Scientists Warn Low Earth Orbit Could Suddenly Collapse .A major solar storm does not need to smash satellites apart directly to create a crisis in orbit. It may only need to interrupt the tracking, commands, and avoidance maneuvers that keep today’s crowded satellite environment under control.
That risk is growing as low Earth orbit fills with mega constellations, large networks of satellites launched and replaced in rapid cycles. These spacecraft support internet access, communications, weather monitoring, navigation, and other services. However, they also add congestion to an orbital region where objects travel at roughly 17,000 miles per hour (27,000 kilometers per hour).
A new paper led by Sarah Thiele, who began the work as a PhD student at the University of British Columbia and is now at Princeton, attempts to measure how fragile this system has become. The study introduces a metric called the Collision Realization And Significant Harm Clock, which estimates how long it could take for a serious collision to occur if satellites could no longer maneuver or if operators lost reliable awareness of where objects were.

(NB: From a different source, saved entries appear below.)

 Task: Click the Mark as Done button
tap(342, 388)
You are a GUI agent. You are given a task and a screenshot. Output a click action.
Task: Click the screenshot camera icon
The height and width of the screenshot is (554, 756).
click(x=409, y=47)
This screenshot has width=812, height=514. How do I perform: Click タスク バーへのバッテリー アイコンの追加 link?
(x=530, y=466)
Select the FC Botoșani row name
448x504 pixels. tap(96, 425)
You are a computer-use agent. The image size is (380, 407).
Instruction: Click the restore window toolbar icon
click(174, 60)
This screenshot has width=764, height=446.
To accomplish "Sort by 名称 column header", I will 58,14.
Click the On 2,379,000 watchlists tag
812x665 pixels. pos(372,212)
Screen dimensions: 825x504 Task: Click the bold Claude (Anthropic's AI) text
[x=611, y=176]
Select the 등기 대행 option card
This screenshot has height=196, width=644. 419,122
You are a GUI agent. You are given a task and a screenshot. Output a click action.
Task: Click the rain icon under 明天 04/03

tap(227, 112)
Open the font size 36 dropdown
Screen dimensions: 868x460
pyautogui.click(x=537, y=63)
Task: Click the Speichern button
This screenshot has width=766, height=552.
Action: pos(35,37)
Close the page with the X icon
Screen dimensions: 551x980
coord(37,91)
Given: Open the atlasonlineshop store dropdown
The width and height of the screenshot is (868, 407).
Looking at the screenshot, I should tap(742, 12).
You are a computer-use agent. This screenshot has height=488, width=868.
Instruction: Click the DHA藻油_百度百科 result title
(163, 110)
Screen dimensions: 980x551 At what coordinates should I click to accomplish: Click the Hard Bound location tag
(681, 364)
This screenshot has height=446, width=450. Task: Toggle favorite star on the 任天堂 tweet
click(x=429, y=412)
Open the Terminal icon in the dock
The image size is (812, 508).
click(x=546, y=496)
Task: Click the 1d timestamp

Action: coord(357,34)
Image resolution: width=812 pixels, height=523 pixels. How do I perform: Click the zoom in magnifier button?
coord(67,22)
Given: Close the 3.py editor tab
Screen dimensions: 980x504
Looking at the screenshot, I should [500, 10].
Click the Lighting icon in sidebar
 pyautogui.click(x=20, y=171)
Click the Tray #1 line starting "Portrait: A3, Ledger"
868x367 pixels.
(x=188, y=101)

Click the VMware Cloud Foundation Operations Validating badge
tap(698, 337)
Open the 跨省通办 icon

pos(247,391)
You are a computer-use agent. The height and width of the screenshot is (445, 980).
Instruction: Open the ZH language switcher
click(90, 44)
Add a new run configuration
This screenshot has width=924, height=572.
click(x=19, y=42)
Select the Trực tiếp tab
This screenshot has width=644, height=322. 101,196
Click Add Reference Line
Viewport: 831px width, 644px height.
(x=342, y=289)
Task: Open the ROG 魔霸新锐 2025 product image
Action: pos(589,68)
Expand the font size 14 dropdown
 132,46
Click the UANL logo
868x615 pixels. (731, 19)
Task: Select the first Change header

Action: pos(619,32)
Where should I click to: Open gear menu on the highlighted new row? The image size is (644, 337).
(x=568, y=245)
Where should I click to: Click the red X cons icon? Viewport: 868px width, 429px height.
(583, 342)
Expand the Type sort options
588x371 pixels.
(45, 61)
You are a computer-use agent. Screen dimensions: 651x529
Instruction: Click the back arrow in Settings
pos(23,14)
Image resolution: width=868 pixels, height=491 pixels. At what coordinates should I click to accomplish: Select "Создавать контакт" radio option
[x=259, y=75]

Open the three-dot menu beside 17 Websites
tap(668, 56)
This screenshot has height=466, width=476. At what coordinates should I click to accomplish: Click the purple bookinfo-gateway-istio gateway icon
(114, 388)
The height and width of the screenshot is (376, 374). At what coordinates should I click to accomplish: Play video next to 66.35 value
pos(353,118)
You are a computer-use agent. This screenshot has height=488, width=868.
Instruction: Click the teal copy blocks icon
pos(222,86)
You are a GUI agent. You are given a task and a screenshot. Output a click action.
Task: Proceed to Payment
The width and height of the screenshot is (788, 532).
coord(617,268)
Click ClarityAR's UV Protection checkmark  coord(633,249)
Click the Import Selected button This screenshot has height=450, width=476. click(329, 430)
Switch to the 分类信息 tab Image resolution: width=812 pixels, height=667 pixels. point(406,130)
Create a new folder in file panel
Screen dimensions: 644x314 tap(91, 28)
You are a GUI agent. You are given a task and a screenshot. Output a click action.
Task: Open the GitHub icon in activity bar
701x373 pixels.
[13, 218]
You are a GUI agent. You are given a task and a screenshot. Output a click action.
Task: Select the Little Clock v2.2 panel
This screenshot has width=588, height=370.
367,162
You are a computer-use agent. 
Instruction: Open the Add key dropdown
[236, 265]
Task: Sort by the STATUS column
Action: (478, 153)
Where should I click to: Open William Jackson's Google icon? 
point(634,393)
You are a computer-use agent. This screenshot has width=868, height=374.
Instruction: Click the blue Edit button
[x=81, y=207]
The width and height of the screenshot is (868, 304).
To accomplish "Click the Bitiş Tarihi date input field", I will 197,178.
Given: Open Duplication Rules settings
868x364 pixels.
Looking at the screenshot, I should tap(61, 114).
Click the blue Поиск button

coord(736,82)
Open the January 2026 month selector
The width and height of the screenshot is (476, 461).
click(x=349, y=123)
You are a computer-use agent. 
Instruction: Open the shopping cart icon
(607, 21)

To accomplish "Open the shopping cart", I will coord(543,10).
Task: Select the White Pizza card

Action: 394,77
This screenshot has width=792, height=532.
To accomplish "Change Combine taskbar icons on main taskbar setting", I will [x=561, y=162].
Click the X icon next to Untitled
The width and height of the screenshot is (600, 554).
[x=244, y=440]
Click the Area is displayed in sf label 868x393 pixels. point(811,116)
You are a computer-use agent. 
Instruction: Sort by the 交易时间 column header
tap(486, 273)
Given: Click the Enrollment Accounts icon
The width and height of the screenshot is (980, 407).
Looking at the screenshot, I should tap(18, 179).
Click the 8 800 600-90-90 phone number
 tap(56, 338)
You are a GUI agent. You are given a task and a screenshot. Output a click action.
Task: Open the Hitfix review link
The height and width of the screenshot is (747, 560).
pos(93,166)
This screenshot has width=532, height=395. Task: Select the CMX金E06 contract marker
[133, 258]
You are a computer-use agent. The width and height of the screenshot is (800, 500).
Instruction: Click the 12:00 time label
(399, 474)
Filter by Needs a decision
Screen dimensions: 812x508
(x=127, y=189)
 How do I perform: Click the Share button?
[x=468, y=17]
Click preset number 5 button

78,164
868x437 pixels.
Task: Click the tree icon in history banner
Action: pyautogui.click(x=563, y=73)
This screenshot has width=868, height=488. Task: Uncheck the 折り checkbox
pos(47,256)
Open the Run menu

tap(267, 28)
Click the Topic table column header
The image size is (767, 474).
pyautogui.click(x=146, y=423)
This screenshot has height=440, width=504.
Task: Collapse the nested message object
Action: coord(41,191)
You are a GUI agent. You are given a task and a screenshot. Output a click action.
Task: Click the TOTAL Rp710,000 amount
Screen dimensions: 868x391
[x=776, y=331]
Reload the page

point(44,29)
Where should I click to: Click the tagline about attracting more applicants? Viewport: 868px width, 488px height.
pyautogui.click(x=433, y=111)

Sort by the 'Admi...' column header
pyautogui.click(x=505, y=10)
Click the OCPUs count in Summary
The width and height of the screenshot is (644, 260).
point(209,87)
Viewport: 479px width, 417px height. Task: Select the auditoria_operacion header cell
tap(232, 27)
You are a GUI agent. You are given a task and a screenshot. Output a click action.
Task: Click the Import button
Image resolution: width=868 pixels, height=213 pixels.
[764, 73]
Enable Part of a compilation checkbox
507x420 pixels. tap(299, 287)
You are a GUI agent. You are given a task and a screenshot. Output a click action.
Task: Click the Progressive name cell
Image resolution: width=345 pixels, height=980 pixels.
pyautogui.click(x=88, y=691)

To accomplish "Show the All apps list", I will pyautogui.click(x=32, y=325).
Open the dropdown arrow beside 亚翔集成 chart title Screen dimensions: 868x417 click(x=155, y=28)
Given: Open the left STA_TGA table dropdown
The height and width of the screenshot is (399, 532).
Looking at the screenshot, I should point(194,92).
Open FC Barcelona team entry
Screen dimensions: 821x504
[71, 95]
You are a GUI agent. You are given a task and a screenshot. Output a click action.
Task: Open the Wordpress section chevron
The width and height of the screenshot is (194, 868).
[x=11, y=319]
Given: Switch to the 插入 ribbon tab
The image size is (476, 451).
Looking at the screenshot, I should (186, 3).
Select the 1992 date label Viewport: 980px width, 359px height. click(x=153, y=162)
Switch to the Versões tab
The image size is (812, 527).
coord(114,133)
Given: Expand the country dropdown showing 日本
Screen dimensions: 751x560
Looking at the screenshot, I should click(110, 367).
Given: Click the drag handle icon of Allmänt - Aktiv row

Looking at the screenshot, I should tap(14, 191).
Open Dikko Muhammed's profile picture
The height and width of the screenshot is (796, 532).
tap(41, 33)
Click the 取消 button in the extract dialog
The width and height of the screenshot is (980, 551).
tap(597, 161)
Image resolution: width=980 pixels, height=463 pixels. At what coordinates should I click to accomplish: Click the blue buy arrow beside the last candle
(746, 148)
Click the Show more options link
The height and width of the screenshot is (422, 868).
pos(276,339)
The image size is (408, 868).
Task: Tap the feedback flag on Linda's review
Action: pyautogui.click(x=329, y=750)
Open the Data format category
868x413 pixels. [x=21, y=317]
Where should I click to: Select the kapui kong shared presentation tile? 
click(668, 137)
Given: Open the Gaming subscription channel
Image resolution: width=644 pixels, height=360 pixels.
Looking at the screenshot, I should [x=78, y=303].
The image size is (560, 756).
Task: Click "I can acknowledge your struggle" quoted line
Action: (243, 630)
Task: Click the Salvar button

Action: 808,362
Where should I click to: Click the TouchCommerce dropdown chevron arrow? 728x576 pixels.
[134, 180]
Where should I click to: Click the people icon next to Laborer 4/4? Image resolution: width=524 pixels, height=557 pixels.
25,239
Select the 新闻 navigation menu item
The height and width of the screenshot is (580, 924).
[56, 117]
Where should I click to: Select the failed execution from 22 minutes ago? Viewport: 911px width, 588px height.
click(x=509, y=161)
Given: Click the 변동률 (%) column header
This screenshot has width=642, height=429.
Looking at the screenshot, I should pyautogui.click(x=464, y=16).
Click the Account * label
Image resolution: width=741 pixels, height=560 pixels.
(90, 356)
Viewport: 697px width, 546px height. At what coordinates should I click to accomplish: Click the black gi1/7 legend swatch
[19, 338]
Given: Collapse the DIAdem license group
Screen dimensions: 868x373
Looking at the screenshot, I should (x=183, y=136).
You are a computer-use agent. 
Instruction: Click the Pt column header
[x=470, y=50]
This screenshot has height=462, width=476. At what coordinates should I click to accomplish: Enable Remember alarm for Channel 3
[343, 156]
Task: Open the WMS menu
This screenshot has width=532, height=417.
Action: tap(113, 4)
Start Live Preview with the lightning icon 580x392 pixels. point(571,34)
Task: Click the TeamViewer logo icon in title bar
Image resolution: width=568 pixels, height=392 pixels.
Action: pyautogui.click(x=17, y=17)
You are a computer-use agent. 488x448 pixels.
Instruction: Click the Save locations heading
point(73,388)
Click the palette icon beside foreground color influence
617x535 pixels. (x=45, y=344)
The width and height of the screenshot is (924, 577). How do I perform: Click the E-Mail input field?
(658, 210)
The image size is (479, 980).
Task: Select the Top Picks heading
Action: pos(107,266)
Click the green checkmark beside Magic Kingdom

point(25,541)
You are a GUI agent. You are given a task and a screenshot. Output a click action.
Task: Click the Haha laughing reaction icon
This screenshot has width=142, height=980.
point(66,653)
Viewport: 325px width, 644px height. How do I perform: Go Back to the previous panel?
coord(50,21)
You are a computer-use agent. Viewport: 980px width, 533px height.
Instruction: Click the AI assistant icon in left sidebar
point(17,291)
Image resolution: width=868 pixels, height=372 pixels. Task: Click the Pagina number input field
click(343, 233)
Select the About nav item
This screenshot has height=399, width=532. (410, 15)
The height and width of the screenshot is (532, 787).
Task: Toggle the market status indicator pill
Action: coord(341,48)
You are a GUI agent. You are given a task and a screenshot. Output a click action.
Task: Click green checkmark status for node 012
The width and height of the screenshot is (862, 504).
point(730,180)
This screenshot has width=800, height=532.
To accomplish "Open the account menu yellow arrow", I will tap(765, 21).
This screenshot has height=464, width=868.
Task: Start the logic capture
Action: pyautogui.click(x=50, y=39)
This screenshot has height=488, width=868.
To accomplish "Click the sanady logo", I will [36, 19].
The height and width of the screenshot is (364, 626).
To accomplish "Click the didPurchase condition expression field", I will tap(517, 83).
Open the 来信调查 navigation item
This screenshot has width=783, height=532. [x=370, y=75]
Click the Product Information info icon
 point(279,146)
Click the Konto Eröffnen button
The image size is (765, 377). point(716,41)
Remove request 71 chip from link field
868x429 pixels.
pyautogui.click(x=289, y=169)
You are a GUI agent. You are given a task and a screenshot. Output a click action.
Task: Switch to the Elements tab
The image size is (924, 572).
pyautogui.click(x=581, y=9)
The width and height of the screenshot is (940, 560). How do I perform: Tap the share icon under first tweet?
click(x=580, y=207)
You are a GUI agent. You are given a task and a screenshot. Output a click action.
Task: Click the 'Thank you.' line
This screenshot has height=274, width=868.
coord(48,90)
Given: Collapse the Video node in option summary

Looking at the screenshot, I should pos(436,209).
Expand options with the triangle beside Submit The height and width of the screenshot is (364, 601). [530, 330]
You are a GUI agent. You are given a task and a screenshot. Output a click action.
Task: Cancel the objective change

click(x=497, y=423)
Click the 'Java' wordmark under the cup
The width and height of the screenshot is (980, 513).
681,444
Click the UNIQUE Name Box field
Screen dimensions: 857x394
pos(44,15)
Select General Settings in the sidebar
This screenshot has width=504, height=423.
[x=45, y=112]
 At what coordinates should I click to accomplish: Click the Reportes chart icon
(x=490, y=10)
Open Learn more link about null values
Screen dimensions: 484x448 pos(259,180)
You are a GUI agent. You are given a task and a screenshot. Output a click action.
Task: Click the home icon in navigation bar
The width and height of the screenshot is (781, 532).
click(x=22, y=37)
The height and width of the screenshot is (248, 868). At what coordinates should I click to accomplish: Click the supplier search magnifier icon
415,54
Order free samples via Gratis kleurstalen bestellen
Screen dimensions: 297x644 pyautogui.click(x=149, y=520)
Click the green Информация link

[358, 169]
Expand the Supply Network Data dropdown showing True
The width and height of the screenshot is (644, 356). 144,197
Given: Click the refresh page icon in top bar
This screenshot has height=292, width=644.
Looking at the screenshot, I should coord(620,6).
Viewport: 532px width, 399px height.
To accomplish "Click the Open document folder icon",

The result is alarming. Using satellite catalog data from June 2025, the researchers calculated that if operators lost the ability to send commands for avoidance maneuvers, a catastrophic collision could occur in around 2.8 days. A broader version of the CRASH Clock, based on all resident space object interactions, was 5.5 days. Back in 2018, before the rapid expansion of mega constellations, that value was 164 days.
Solar storms as a systemic threat
Satellites in low Earth orbit do not simply coast along fixed paths. They depend on station keeping, tracking updates, and collision avoidance maneuvers. According to SpaceX’s most recent biannual report cited in the study, Starlink satellites performed 144,404 collision avoidance maneuvers between December 1, 2024, and May 31, 2025. That averages 41 maneuvers per satellite per year, or one avoidance maneuver every 1.8 minutes across the Starlink network.